REQUIRED WORK: Copy the data exactly as it appears, and do not include any pictures.

[Saved entries]
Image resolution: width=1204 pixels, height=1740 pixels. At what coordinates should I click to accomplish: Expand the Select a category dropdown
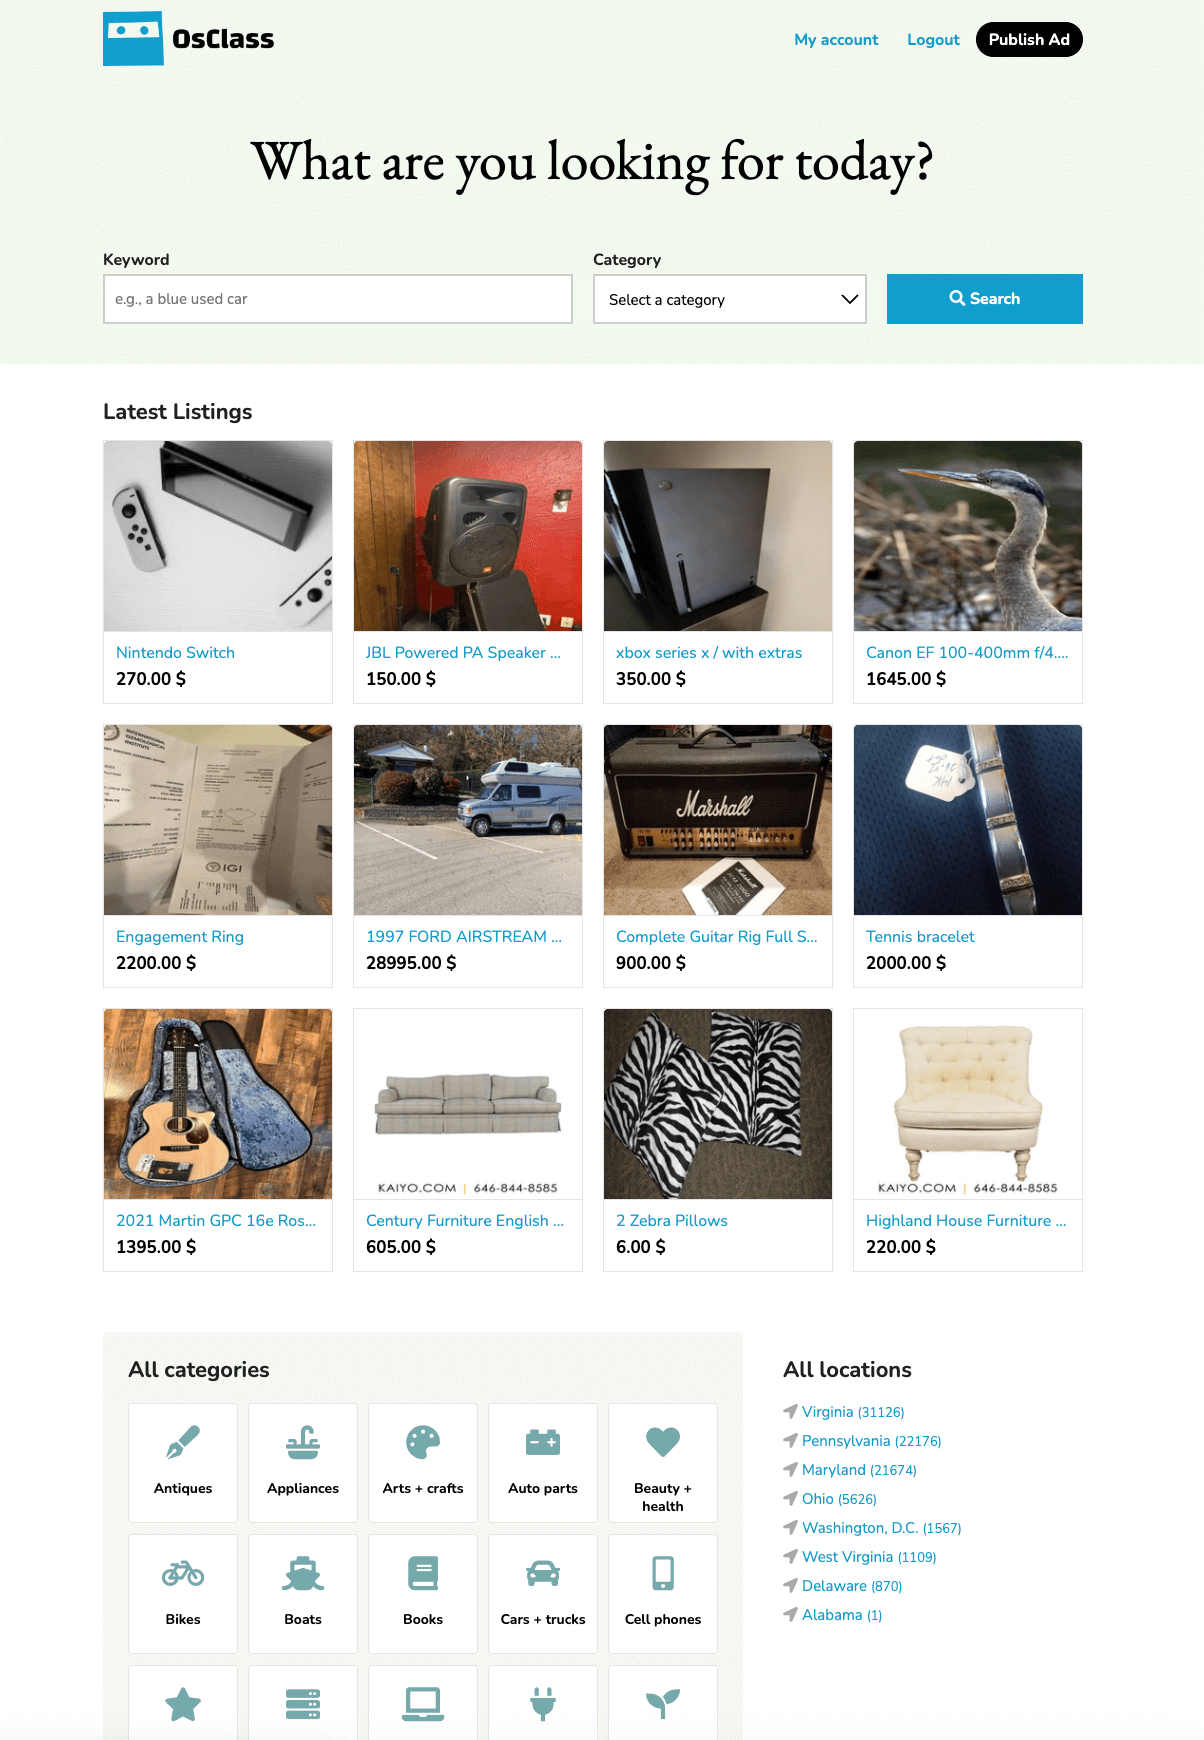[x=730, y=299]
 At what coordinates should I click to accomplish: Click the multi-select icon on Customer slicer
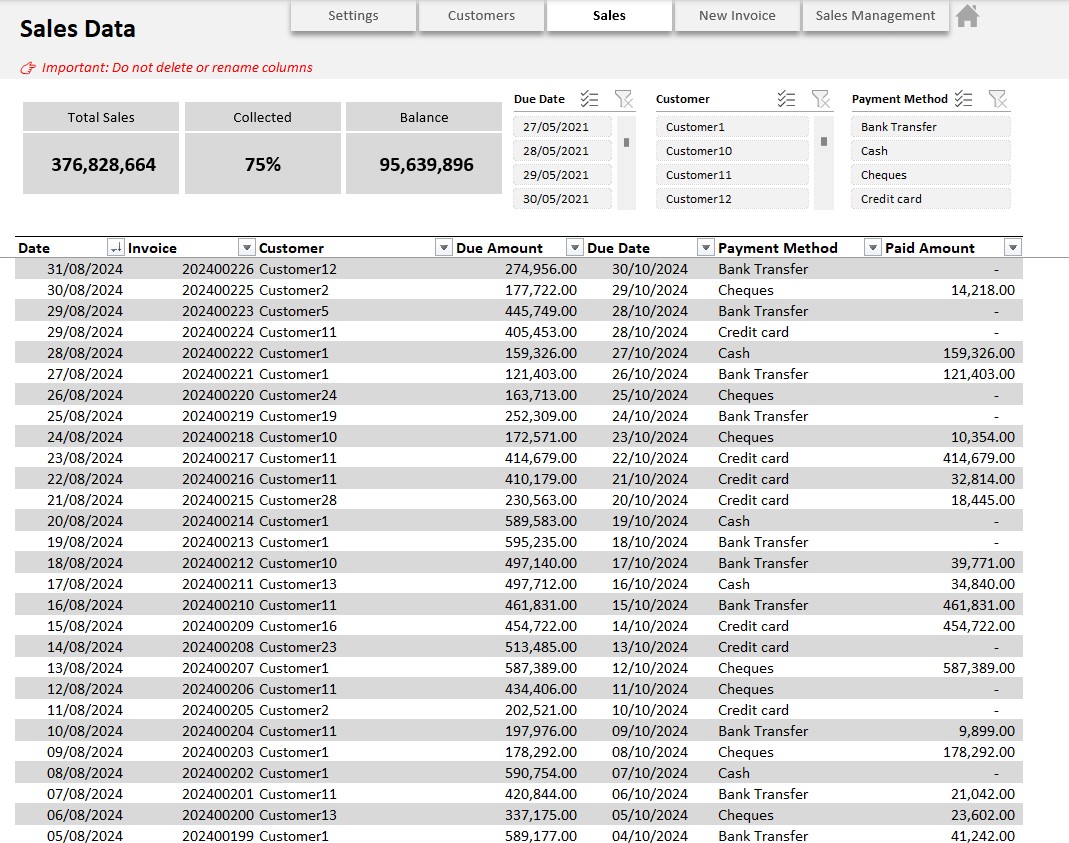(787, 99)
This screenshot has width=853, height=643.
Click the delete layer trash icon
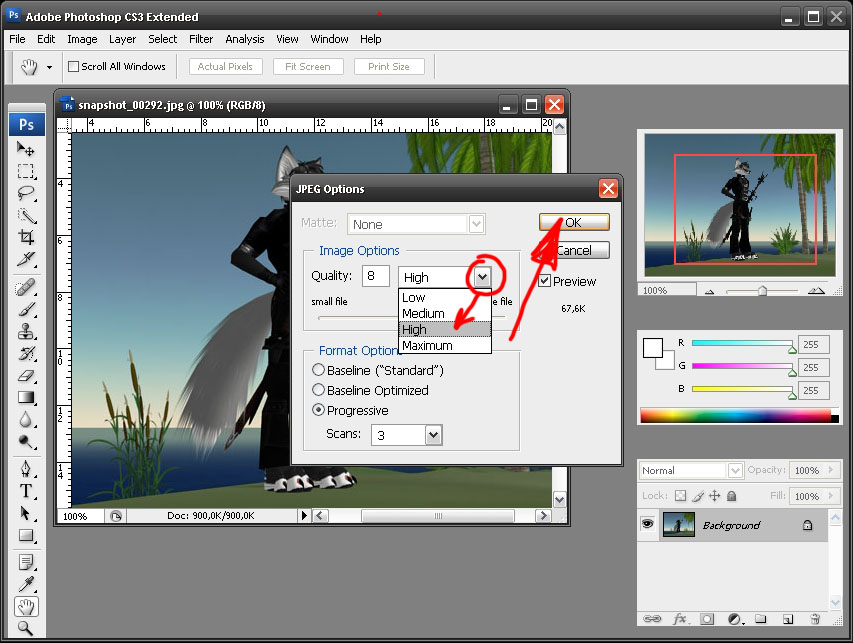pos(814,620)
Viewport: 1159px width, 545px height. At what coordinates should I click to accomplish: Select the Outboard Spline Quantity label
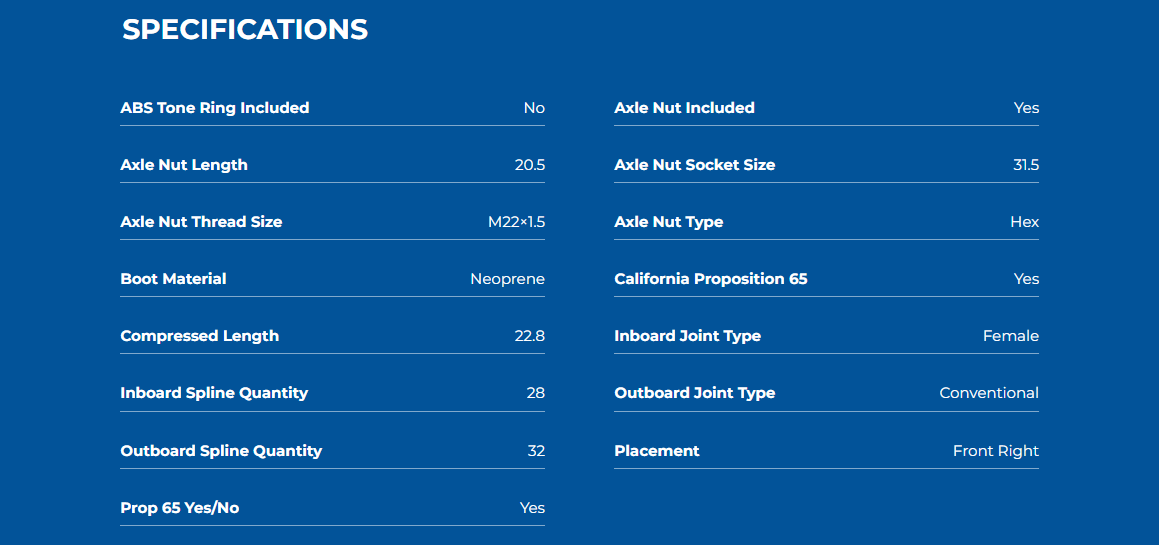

EXERCISE RESULT:
Image resolution: width=1204 pixels, height=1740 pixels. At what coordinates should I click to accomplish: Expand the Select a category dropdown
[x=730, y=299]
 At what coordinates should I click to accomplish: Click the multi-select icon on Customer slicer
(787, 99)
This screenshot has width=853, height=643.
Click the delete layer trash icon
pos(814,620)
Viewport: 1159px width, 545px height. At what coordinates should I click to accomplish: Select the Outboard Spline Quantity label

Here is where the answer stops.